L'Explication Prémisse
Cet article impose les mentions obligatoires qu’un contrat à durée déterminée « à objet défini » doit comporter lorsque ce type de CDD est prévu par un accord collectif : il faut indiquer clairement que le contrat est un « CDD à objet défini », citer l’accord collectif applicable, décrire le projet et sa durée prévisionnelle, préciser les tâches confiées, indiquer l’évènement ou le résultat objectif qui mettra fin au contrat, prévoir un délai de prévenance avant le terme (et, le cas échéant, la proposition de CDI), et insérer une clause permettant, à chaque date anniversaire du contrat, une rupture pour motif réel et sérieux avec, si c’est l’employeur qui rompt, le paiement d’une indemnité égale à 10 % de la rémunération brute totale du salarié. Ces mentions visent à sécuriser la raison du recours au CDD et à protéger le salarié (notamment contre la requalification en CDI ou les ruptures abusives).

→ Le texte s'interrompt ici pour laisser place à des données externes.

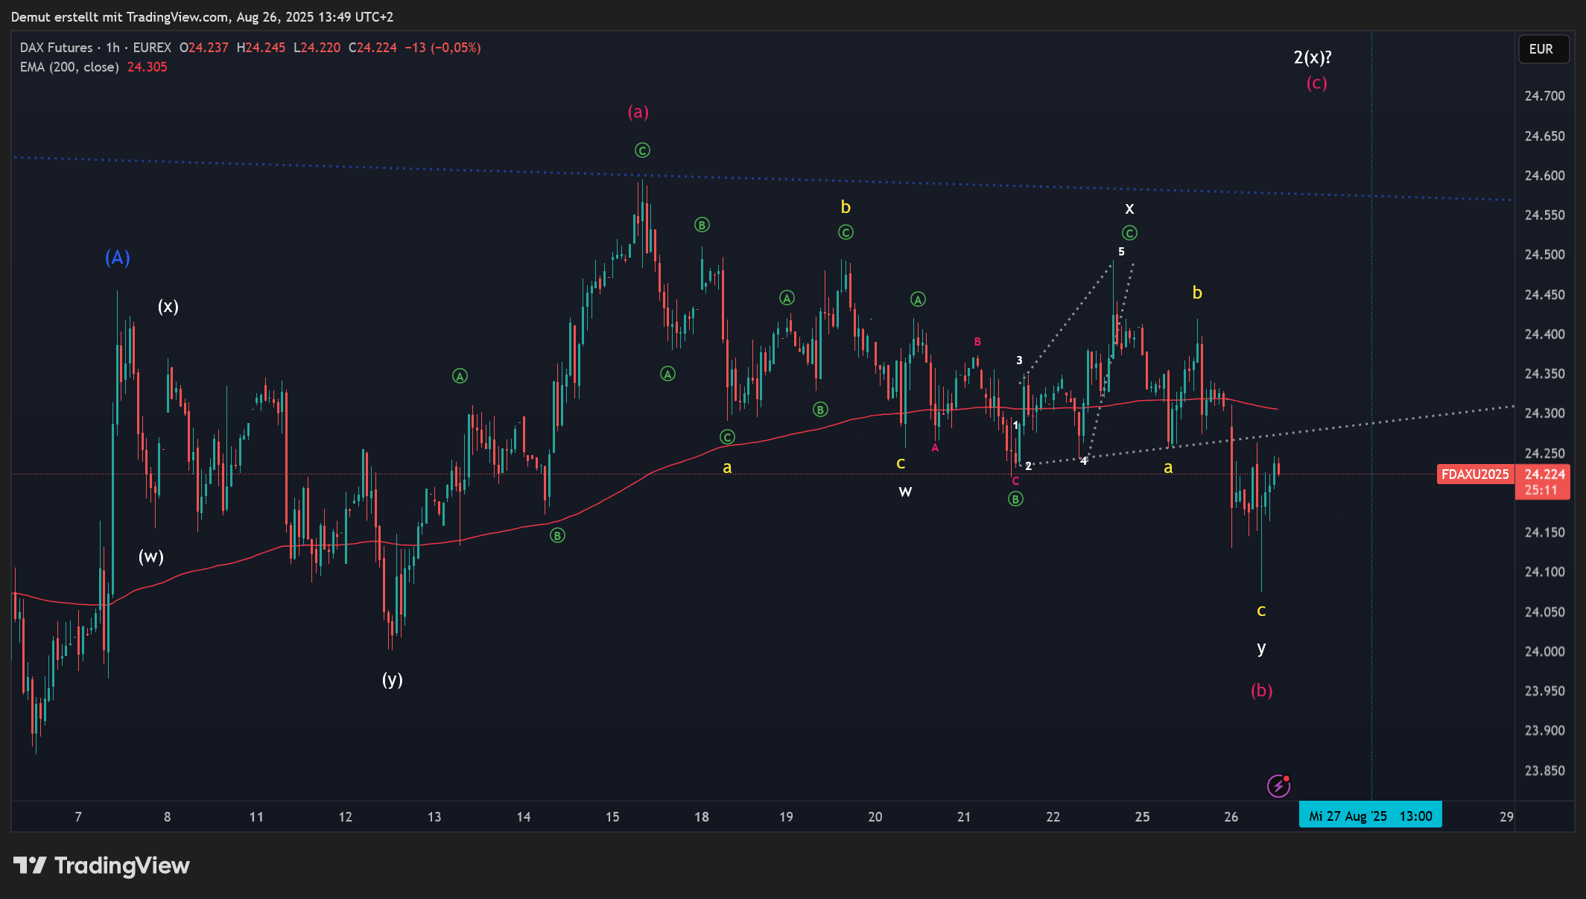Click the Mi 27 Aug '25 13:00 date label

Une entreprise d’ingénierie signe un « contrat à durée déterminée à objet défini » pour la conduite d’un projet de construction d’une usine (accord collectif de la branche X applicable). Le contrat indique : 1) la mention « contrat à durée déterminée à objet défini » ; 2) la référence de l’accord collectif ; 3) une description du projet (construction et mise en service de l’unité), durée prévisible : 18 mois ; 4) les tâches : études techniques, coordination chantier, rapports hebdomadaires ; 5) l’évènement déterminant la fin : réception définitive et levée des réserves par le maître d’ouvrage ; 6) délai de prévenance : 2 mois avant le terme et mention que l’employeur proposera, si possible, un CDI en cas de besoin durable ; 7) clause autorisant la rupture à chaque anniversaire pour motif réel et sérieux, avec, si l’employeur prend l’initiative, versement d’une indemnité égale à 10 % de la rémunération brute totale perçue pendant le CDD. Cela permet au salarié de savoir précisément pourquoi et combien de temps il est embauché, et à l’employeur d’encadrer la fin du contrat.
- Le contrat doit porter la mention « contrat à durée déterminée à objet défini ».
- Il faut indiquer l’intitulé et les références de l’accord collectif qui institue ce contrat.
- Obligation d’une clause descriptive du projet et de sa durée prévisible (précision essentielle).
- Définition claire des tâches pour lesquelles le salarié est embauché.
- Identification d’un évènement ou d’un résultat objectif déterminant la fin du contrat (condition de validité du CDD).
- Prévision d’un délai de prévenance avant l’arrivée au terme et, le cas échéant, d’une proposition de CDI.
- Possibilité de rupture à la date anniversaire par l’une ou l’autre des parties pour motif réel et sérieux.
- Si l’employeur rompt à l’anniversaire, le salarié a droit à une indemnité égale à 10 % de la rémunération totale brute perçue pendant le contrat.
- Absence ou imprécision de ces mentions peut entraîner un risque de requalification en CDI ou de contestation judiciaire.
- Ces exigences renforcent la sécurité juridique : le CDD doit être strictement lié à un projet défini et documenté.